Candidats #5: Marco Rubio, le favori latino

Cette semaine, nous nous intéressons à un autre des favoris de la primaire républicaine pour la présidentielle de 2016. Marco Rubio, un des deux candidats hispaniques de la primaire (avec l'ultraconservateur Ted Cruz) est dans le trio de tête des sondages, mais a t'il une vraie chance de l'emporter?

Son portrait, par Jacques Cardoze.


Candidats #5: Marco Rubio by ftv-geopolis

1Qui est Marco Rubio?

Rubio, âgé de seulement 44 ans, est une étoile montante du parti républicain. Membre de la chambre des représentants de Floride à partir de 2000, il est devenu sénateur de l'état en 2011. Sa présence au sommet des sondages est une progression météorique pour un politicien connu d'une seule poignée de spécialistes il y a encore quelques mois.
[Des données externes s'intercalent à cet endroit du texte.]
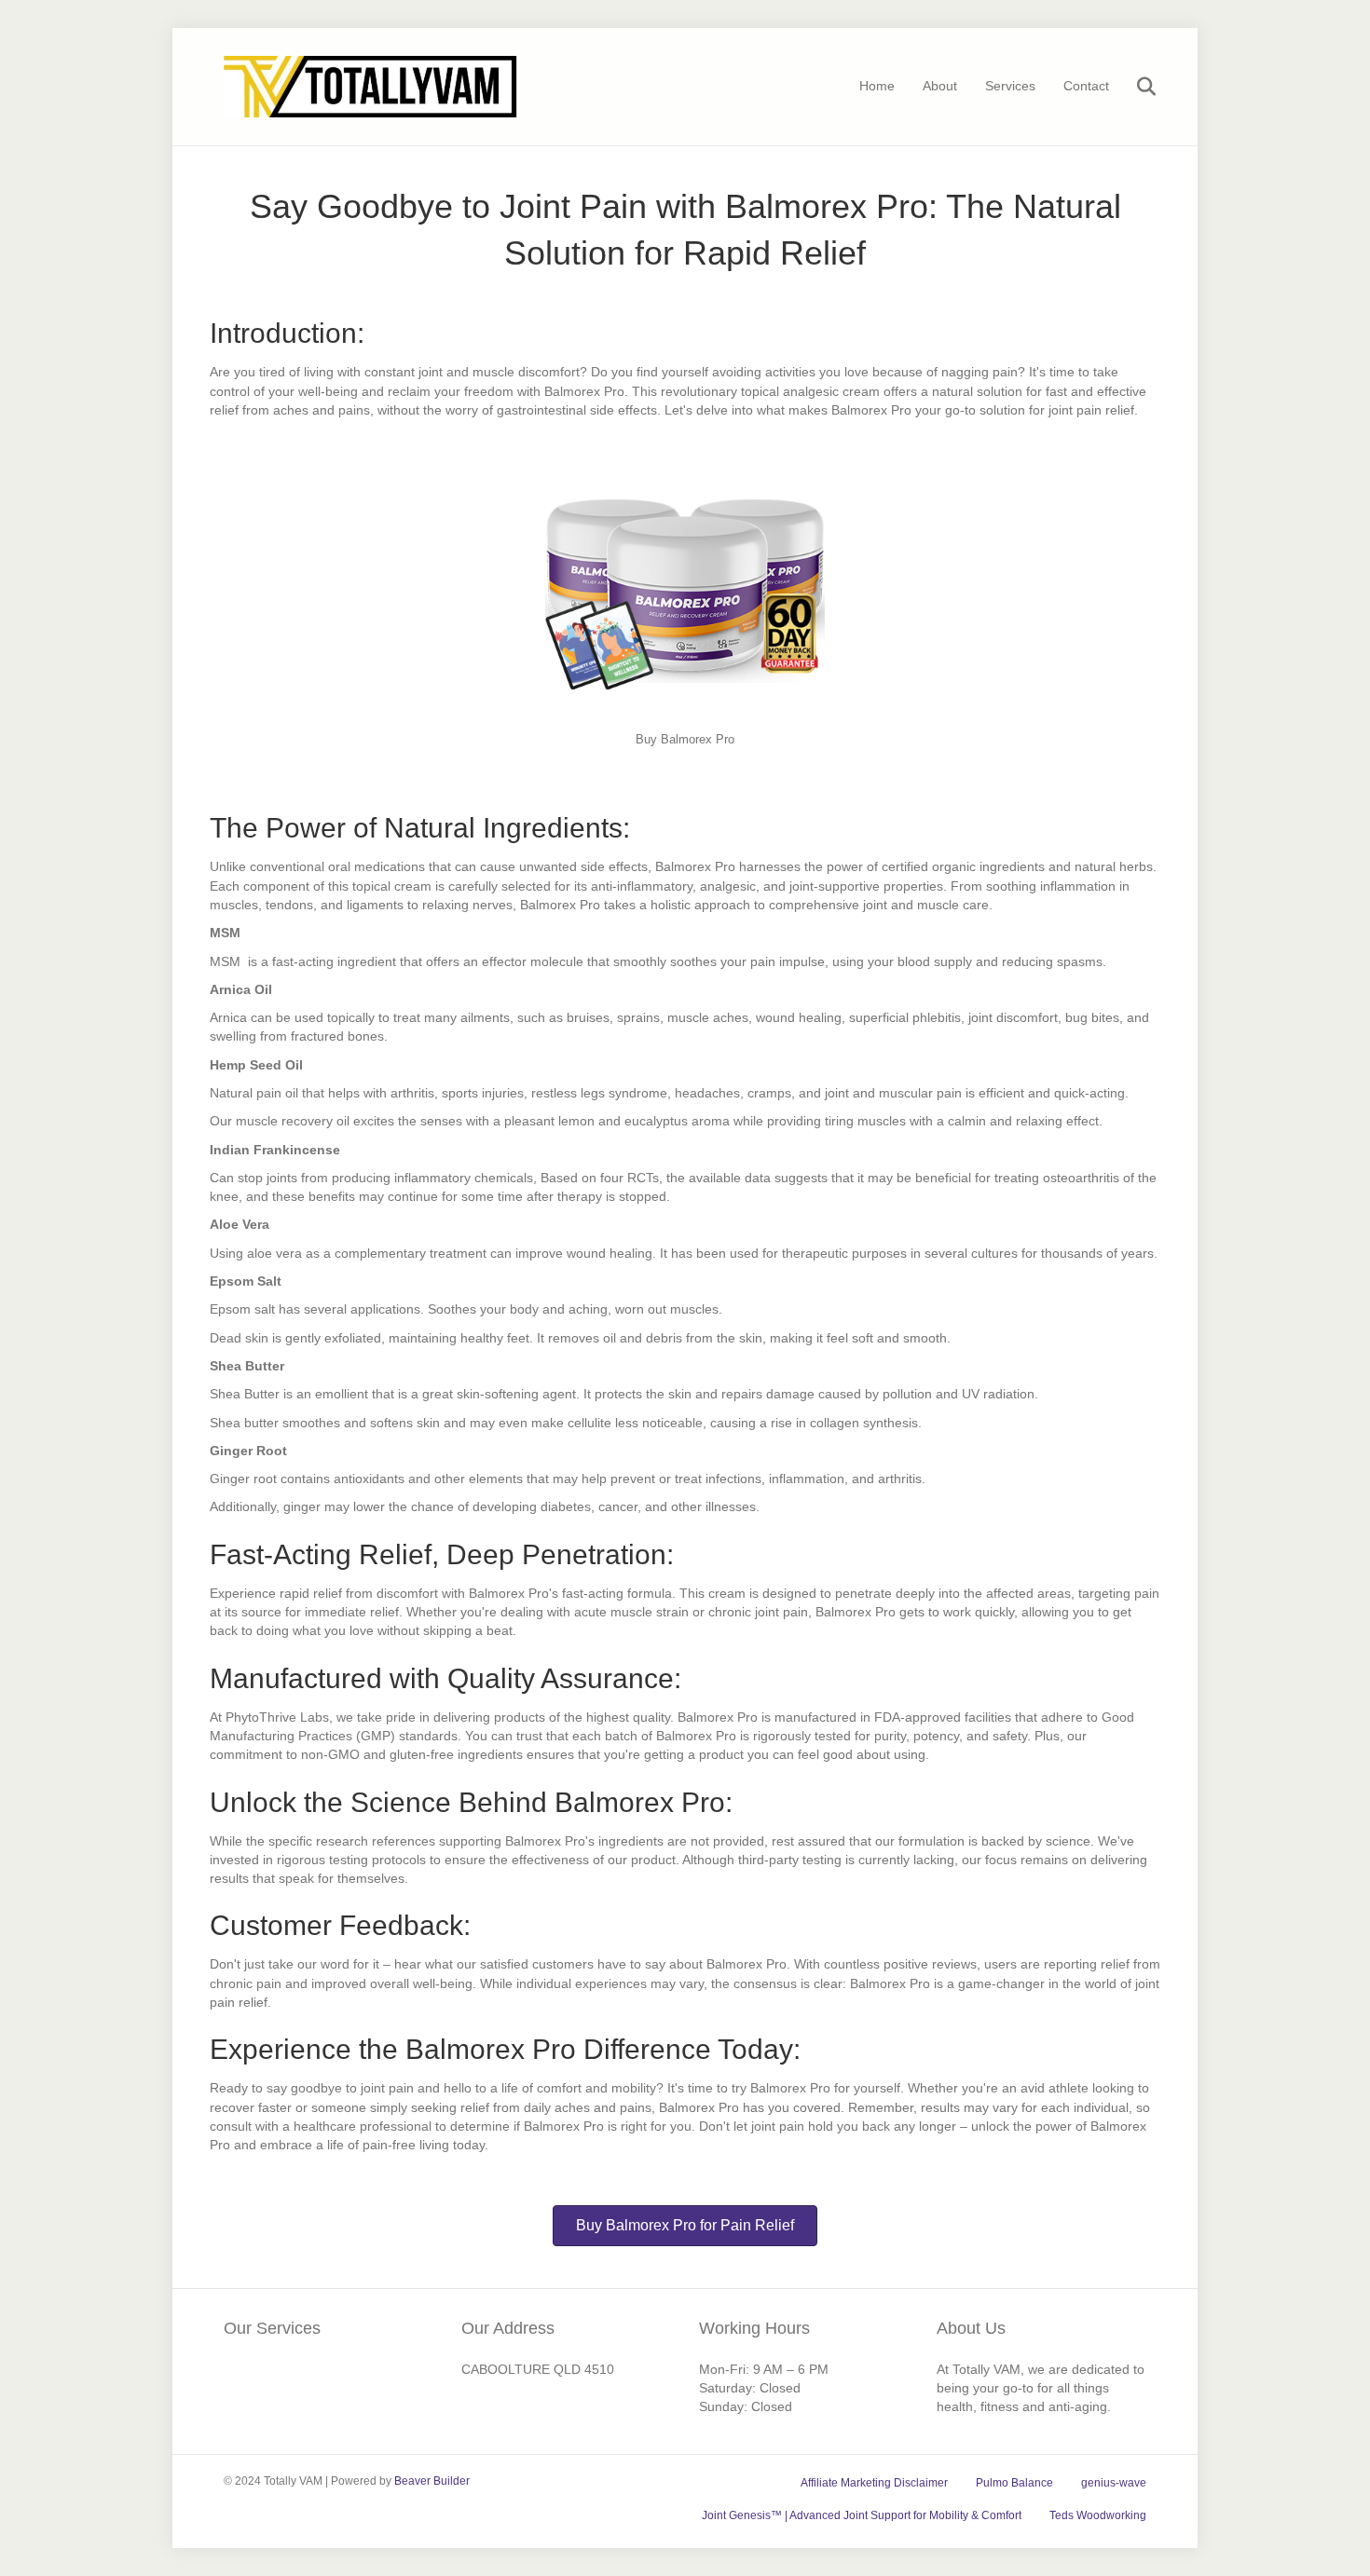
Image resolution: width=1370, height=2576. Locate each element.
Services (1010, 85)
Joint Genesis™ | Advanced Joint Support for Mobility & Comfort (861, 2515)
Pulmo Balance (1014, 2482)
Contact (1086, 85)
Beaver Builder (432, 2480)
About (940, 85)
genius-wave (1113, 2482)
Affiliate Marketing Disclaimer (874, 2482)
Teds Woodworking (1097, 2515)
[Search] (1134, 86)
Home (877, 85)
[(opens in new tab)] (685, 581)
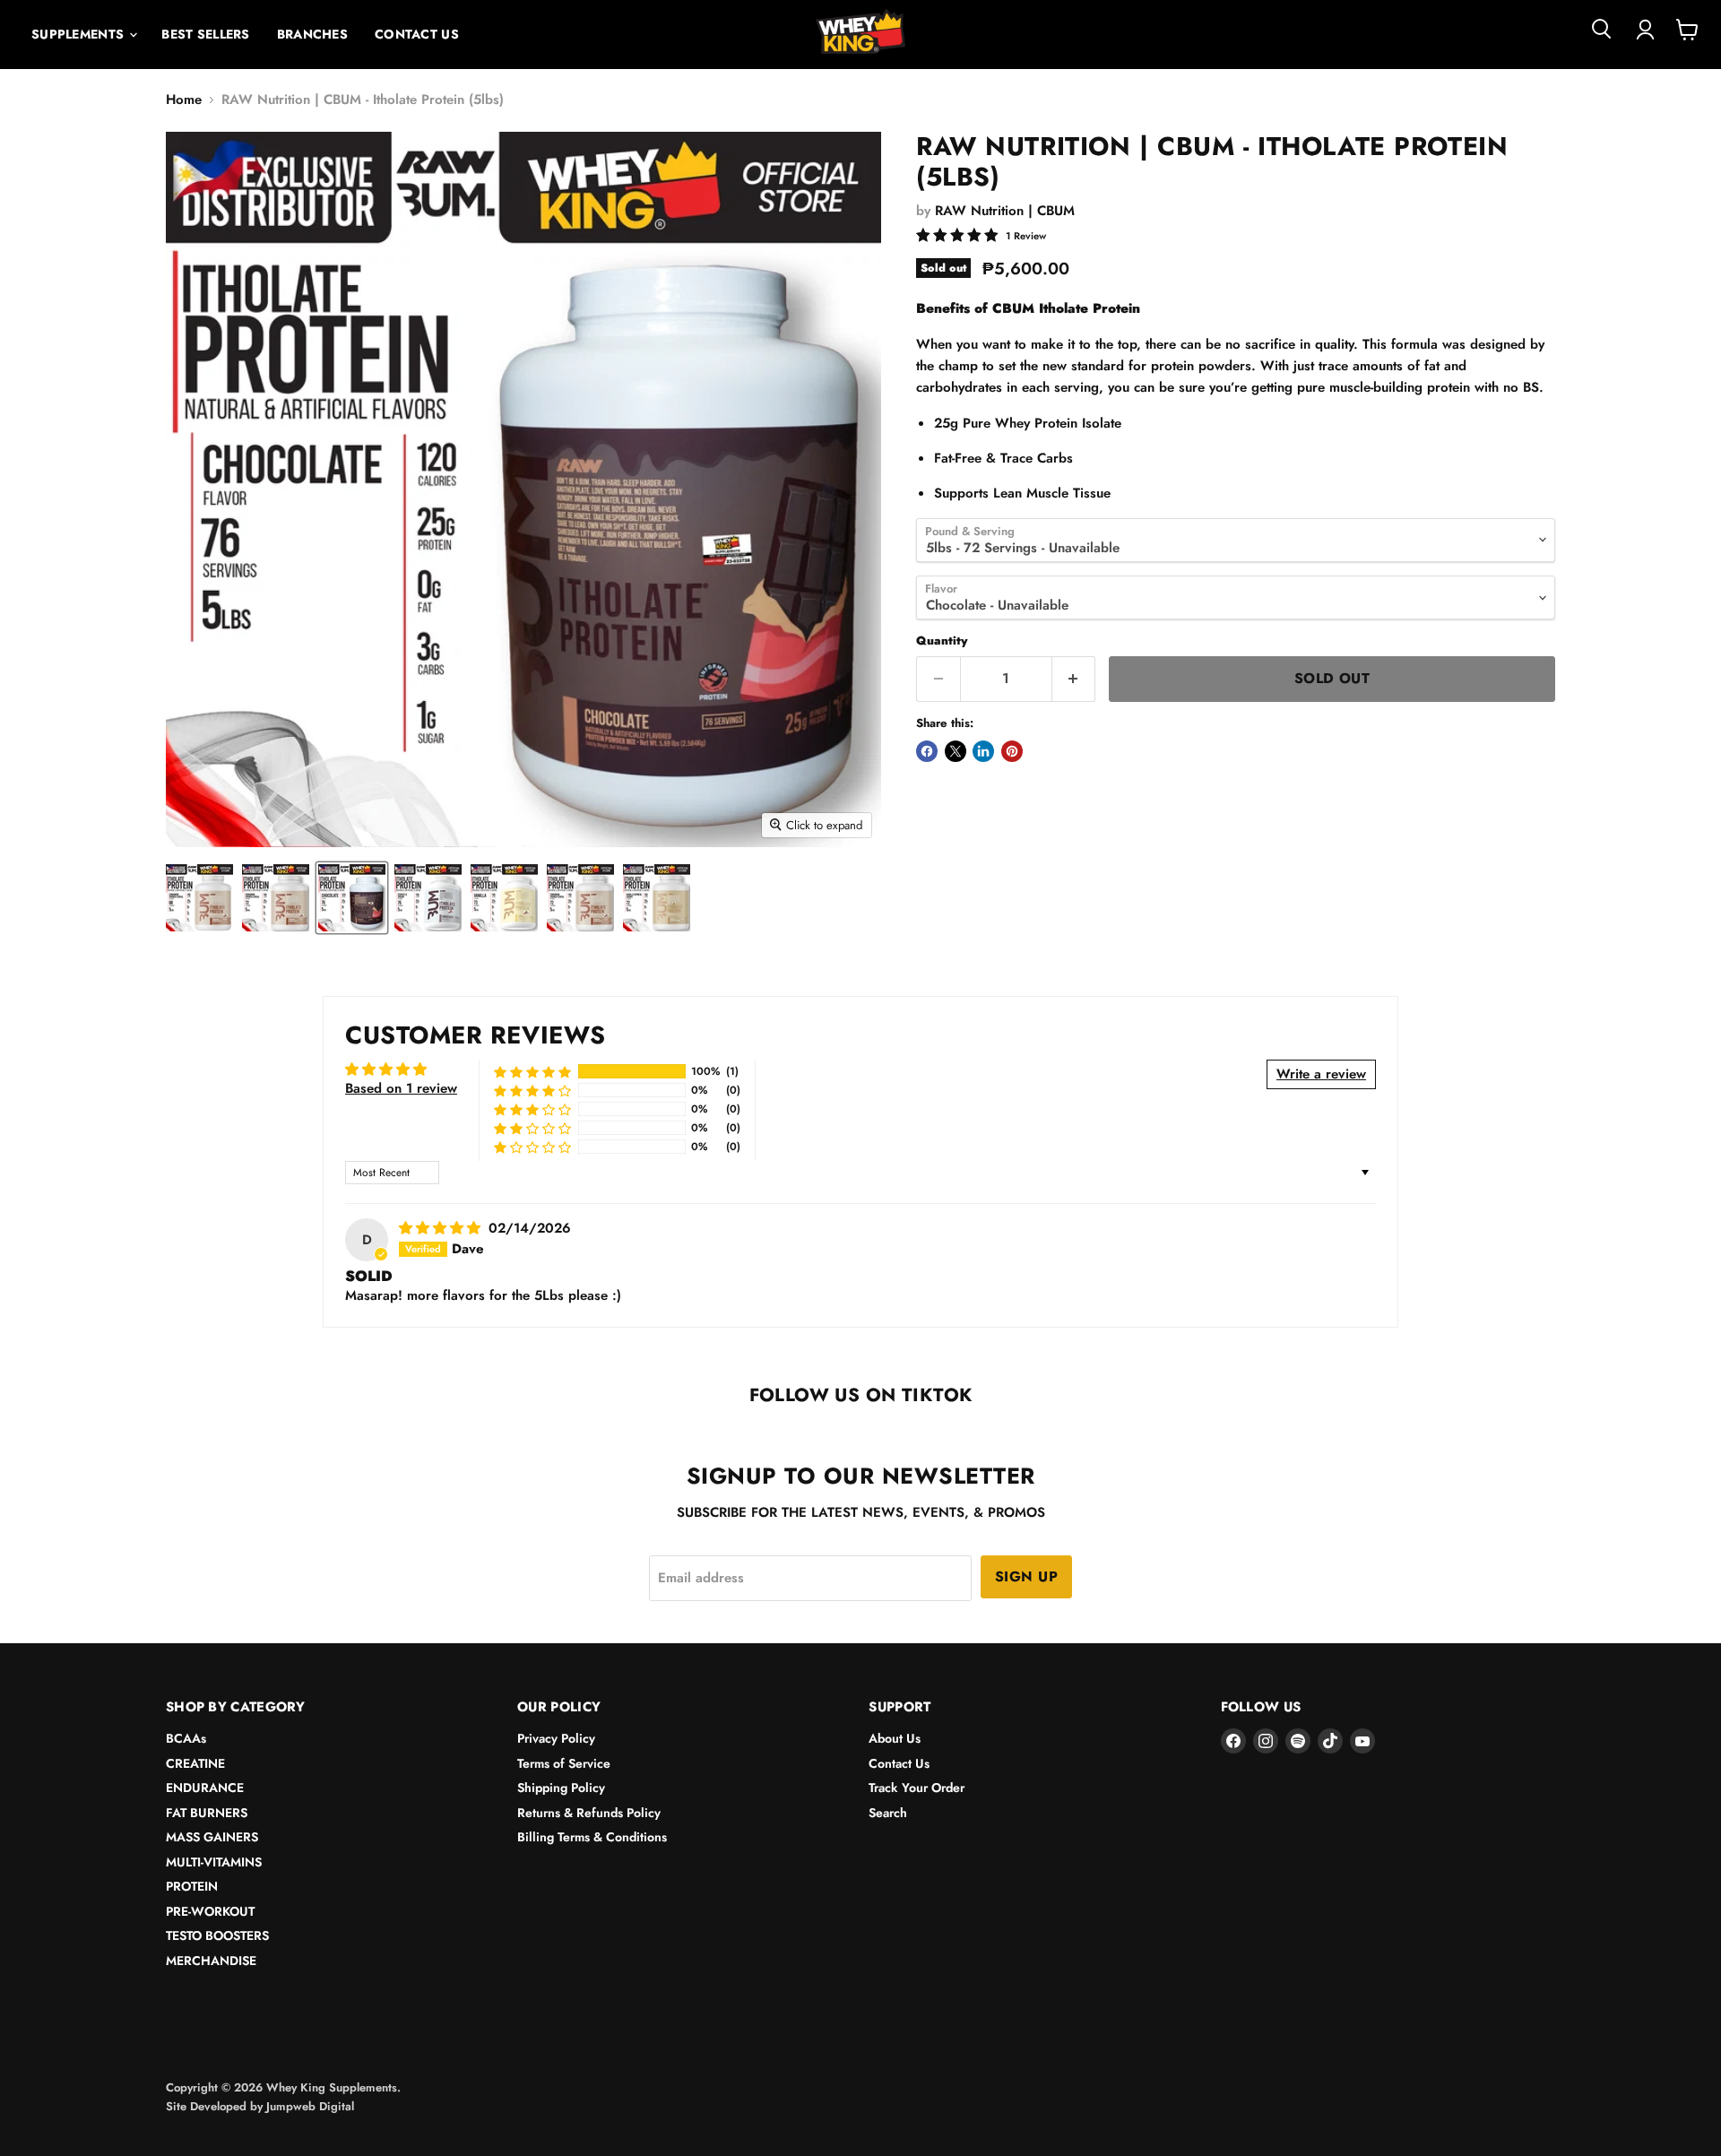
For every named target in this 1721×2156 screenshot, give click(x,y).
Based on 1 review (401, 1088)
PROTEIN (192, 1886)
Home (184, 100)
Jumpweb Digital (310, 2106)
Rubio est un cubain-américain, fils d'un couple ayant émigré à Miami en 1956, avant l'arrivée au pouvoir de Fidel Castro. Rubio a d'ailleurs été pris à embellir l'Histoire, faisant de ses parents des réfugiés politiques du communisme plutôt que des migrants économiques de l'ère Batista. Comme la plupart des hispaniques, Rubio est un catholique, le seul de la primaire républicaine.

Contrairement à des candidats comme Ben Carson, Carly Fiorina ou Rand Paul, Rubio est un politicien de carrière, membre des structures du parti républicain en Floride depuis ses années étudiantes. Assistant parlementaire, puis représentant d'état puis sénateur, il suit le parcours classique de l'establishment républicain. En revanche, Rubio n'a jamais été gouverneur, la voie royale vers la présidence.

2Quel est son programme?

Immigration: L'immigration est son sujet phare. En 2011, il faisait partie du « Clan des 8 » sénateurs, un groupe bipartisan proposant une réforme massive de la politique américaine d'immigration, centrée notamment autour de la possibilité d'un accès à la citoyenneté pour les immigrés présents sur le territoire américain. Sa position sur le sujet a changé à l'approche des primaires. Silencieux sur le « path to citizenship » par égard pour les électeurs, Rubio supporte à présent un renforcement de la sécurité des frontières.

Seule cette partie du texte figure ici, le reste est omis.